This is a wonderful Good Friday reflection. Thank you. I am 22, and grew up secular also. It’s funny what you get by “cultural osmosis”. You get the joy of Christ in the manger and the beauty of “O Holy Night” (plus presents!!), and then the joy of…the easter egg hunt (which is just something your grandma takes you to do one weekend in spring, no biggie). In that context, good Friday doesn’t make any sense. Our culture is all about feasting, because it sees the everyday suffering as useless, inefficient. Dwelling on it seems sick. I don’t think this day was ever mentioned to me growing up, just another “weird holiday” on the calendar. I was baptized last year at Easter vigil, and this year has been one of the most difficult of my life. But also one of the most beautiful. I have been filled with hope, joy, and healing from God in a way that has changed me and challenged me. I have been ridiculed, felt so alone. But He has always been there for me in a way words don’t explain. This Easter will be full of true, lasting joy. Thank you, Jesus.

Very true and very well said! We expect a decrease in our suffering when we believe in God. But when things turn sour we question what we believe in by lashing out in anger, a way to express our fear and disappointment. I’ve been wrestling with the issue of physical suffering since 2007 after two surgical operations to save me from colon cancer which leaves me with no !@#$%. I came close to shout my unbelief. But each time I cursed the devil knowing that suffering does not come from God as He suffered Himself. An experience I would never have understood if I did not go through it.

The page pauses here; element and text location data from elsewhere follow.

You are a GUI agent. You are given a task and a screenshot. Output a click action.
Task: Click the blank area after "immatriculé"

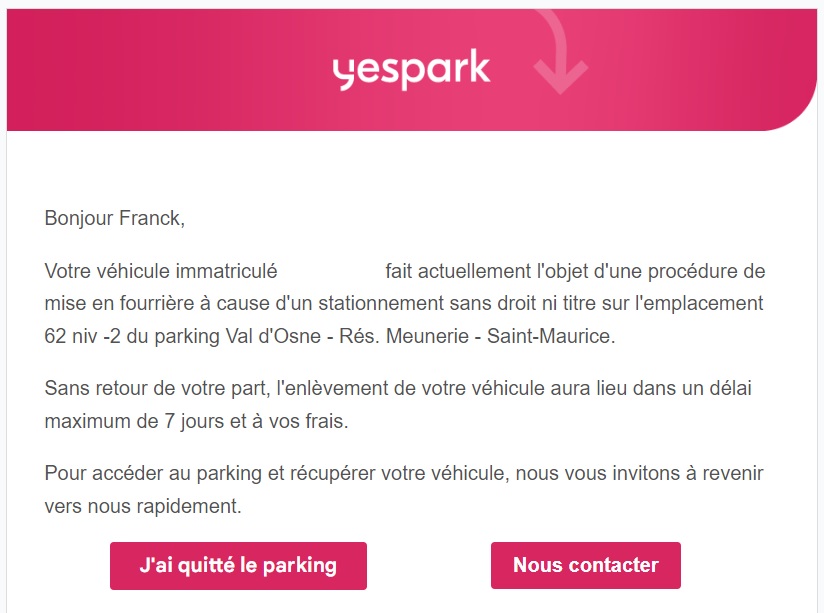pyautogui.click(x=331, y=271)
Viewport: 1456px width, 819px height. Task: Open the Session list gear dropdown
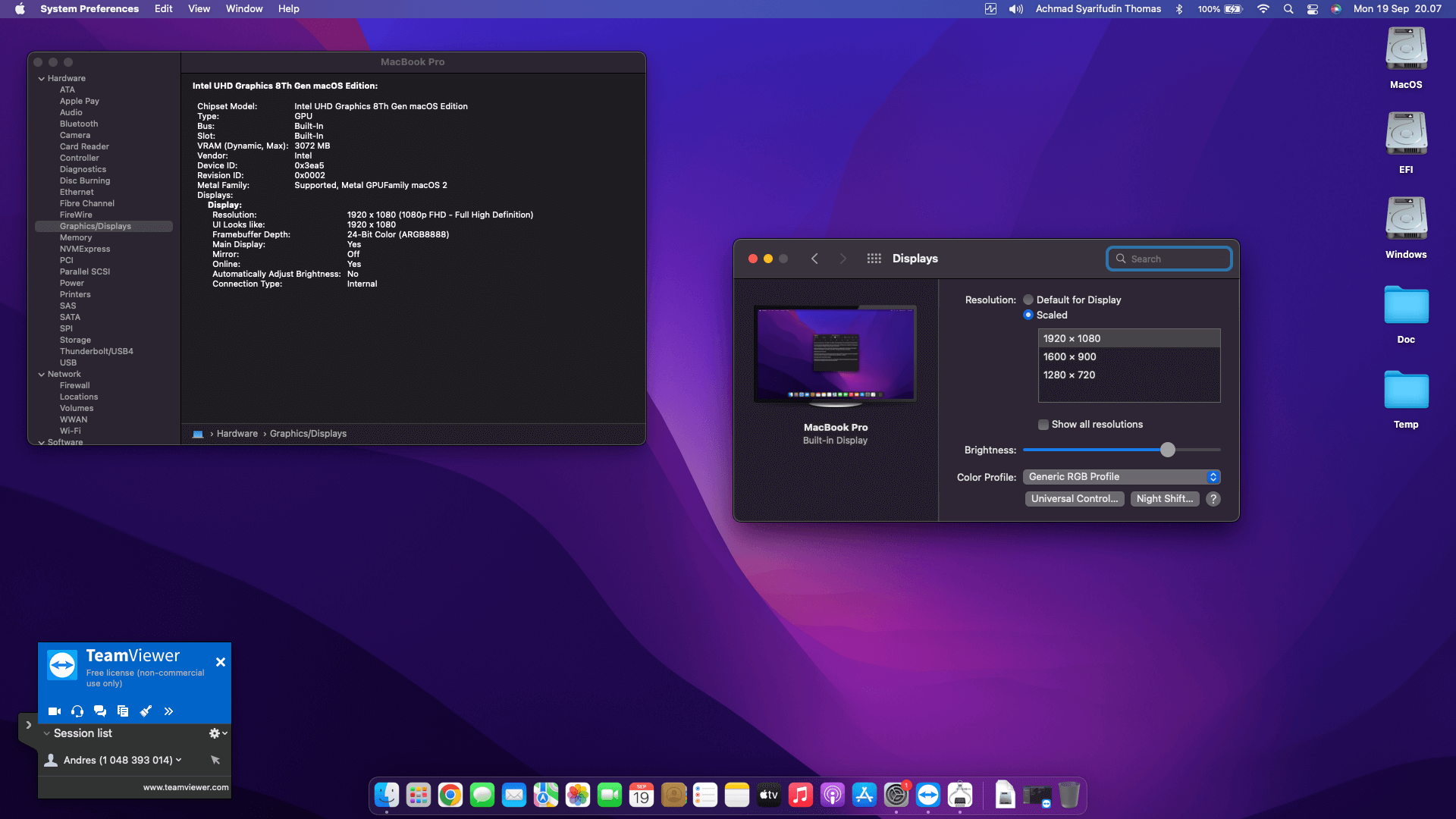[218, 733]
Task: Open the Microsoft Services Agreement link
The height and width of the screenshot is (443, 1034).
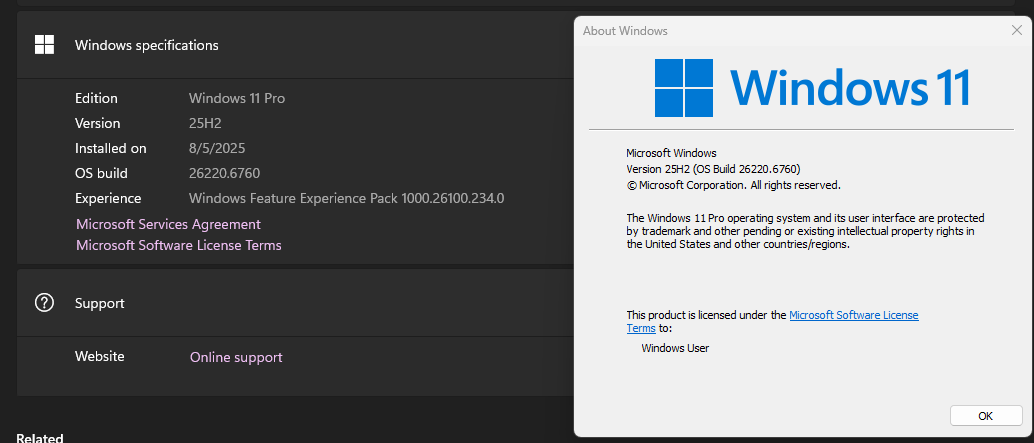Action: coord(168,224)
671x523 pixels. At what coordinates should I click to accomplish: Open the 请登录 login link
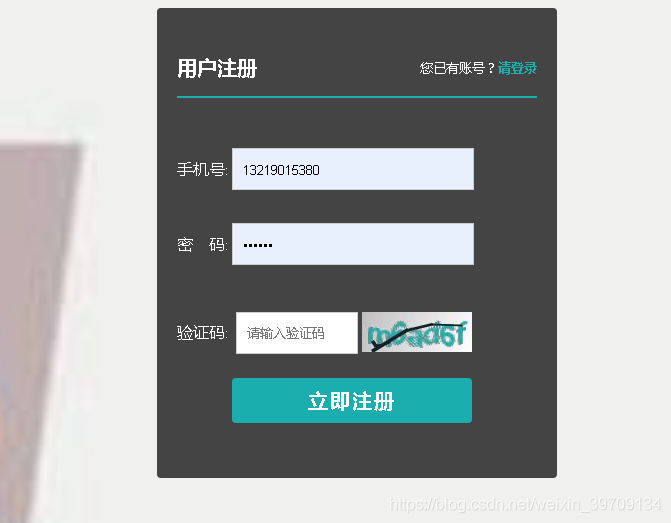(517, 68)
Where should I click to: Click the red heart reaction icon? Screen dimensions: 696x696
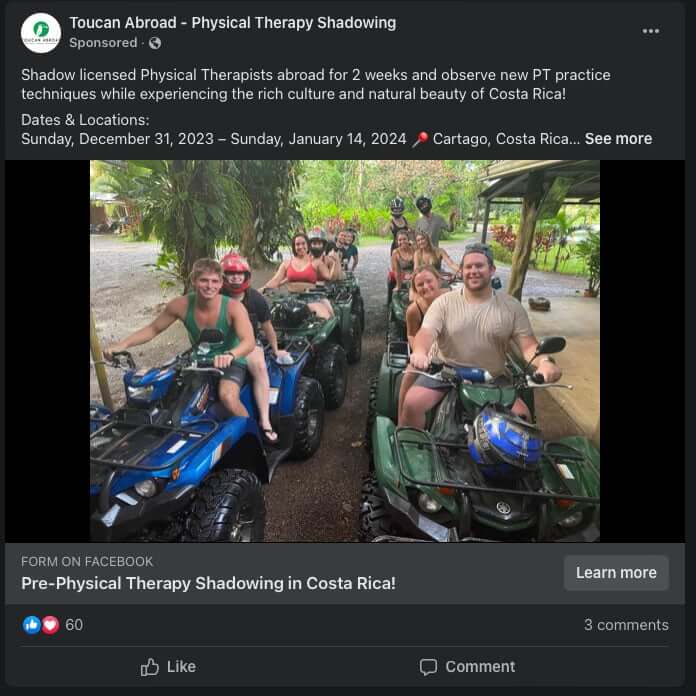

The perspective of non-stop suffering is scary and devastating. But there is hope in the various forms of healing that can take place, all reflecting God’s love for us.

@peggy, beautiful!

@jen, love all you write :)

@fritz, God bless you.

All I ever goth from the New Testament was that God was demonstrating that people could be forgiven for torturing and murdering some one who was not only innocent, but also a savior of humanity, and be forgiven for it. Further, they could take his words and use them for their own political agenda, degrade and silence women, and con their subjects into giving away their own wealth for their own good in the “next life”.
  Rick Santorum wants to deny health care to the poor because it would be to our spiritual benefit. Mother Theresa withheld modern pain medicine from her hospice patients, yet was damn sure to get medicine for herself before she died. The current pope will be forgiven for telling lies about condoms and spreading AIDS and other diseases in the third world—not that he thinks he is doing anything wrong. Get your minds of an idealized fiction of 2000+ years ago and look around you now.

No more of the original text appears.